Re: [Numpy-discussion] Proposal: add `force=` or `copy=` kwarg to `__array__` interface

2020-04-26 Thread Sebastian Berg
On Sat, 2020-04-25 at 10:52 -0700, Stephan Hoyer wrote:
> On Sat, Apr 25, 2020 at 10:40 AM Ralf Gommers  >
> wrote:
> 
> > 
> > On Fri, Apr 24, 2020 at 12:35 PM Eric Wieser <
> > wieser.eric+nu...@gmail.com>
> > wrote:
> > 
> > > Perhaps worth mentioning that we've discussed this sort of API
> > > before, in
> > > https://github.com/numpy/numpy/pull/11897.
> > > 
> > > Under that proposal, the api would be something like:
> > > 
> > > * `copy=True` - always copy, like it is today
> > > * `copy=False` - copy if needed, like it is today
> > > * `copy=np.never_copy` - never copy, throw an exception if not
> > > possible
> > > 
> > 
> > There's a couple of issues I see with using `copy` for __array__:
> > - copy is already weird (False doesn't mean no), and a [bool,
> > some_obj_or_str] keyword isn't making that better
> > - the behavior we're talking about can do more than copying, e.g.
> > for
> > PyTorch it would modify the autograd graph by adding detach(), and
> > for
> > sparse it's not just "make a copy" (which implies doubling memory
> > use) but
> > it densifies which can massively blow up the memory.
> > - I'm -1 on adding things to the main namespace (never_copy) for
> > something
> > that can be handled differently (like a string, or a new keyword)
> > 
> > tl;dr a new `force` keyword would be better
> > 
> 
> I agree, “copy” is not a good description of this desired coercion
> behavior.
> 
> A new keyword argument like “force” would be much clearer.
> 

That seems fine and practical. But, in the end it seems to me that the
`force=` keyword, just means that some projects want to teach their
users that:

1. `np.asarray()` can be expensive (and may always copy)
2. `np.asarray()` always loses type properties

while others do not choose to teach about it.  There seems very little
or even no "promise" attached to either `force=True` or `force=False`.
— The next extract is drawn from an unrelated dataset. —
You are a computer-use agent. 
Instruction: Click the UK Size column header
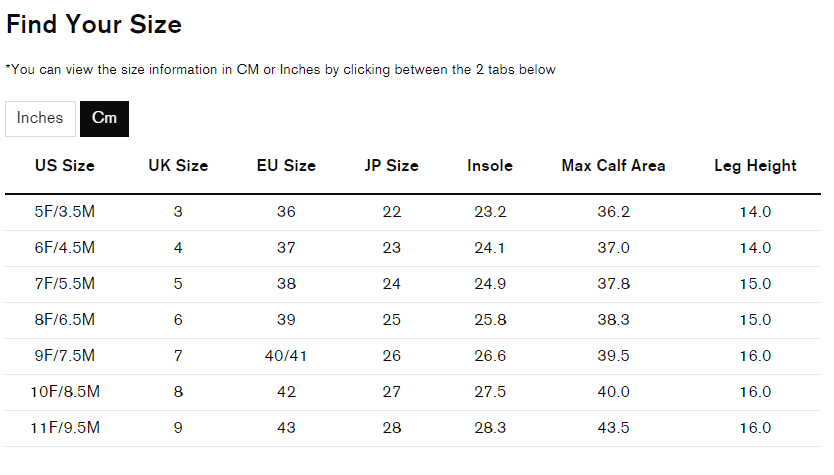pos(178,165)
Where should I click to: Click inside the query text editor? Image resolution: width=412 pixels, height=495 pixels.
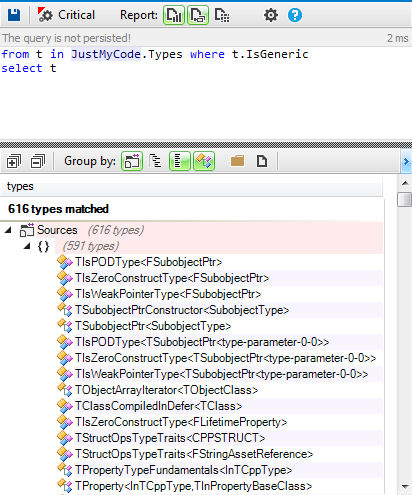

In the end, the question is whether sparse will actually want to
implement `force=True` if the main reason we add is for library use.
There is no difference between a visualization library or numpy. In
both cases the users memory will blow up just the same.

As for PyTorch, is `.detach()` even a good reason?  Maybe I am missing
things, but:

>>> torch.ones(10, requires_grad=True) + np.arange(10)
# RuntimeError: Can't call numpy() on Variable that requires grad. Use
var.detach().numpy() instead.

So arguably, there is no type-safety concern due to `.detach()`. There
is an (obvious) general loss of type information that always occurs
with an `np.asarray` call.
But I do not see that creating any openings for bugs here, due to the
wisdom of not allowing the above operation.
In fact, it actually seems much worse for for xarray, or pandas. They
do support the above operation and will potentially mess up if the
arange was previously an xarray with a matching index, but different
order.


I am very much in favor of adding such things, but I still lack a bit
of clarity as to whom we would be helping?

If end-users will actually use `np.asarray(..., force=True)` over
special methods, then great! But I am currently not sure the type-
safety argument is all that big of a point.  And the performance or
memory-blowup argument remains true even for visualization libraries
(where the array is purely input and never output as such).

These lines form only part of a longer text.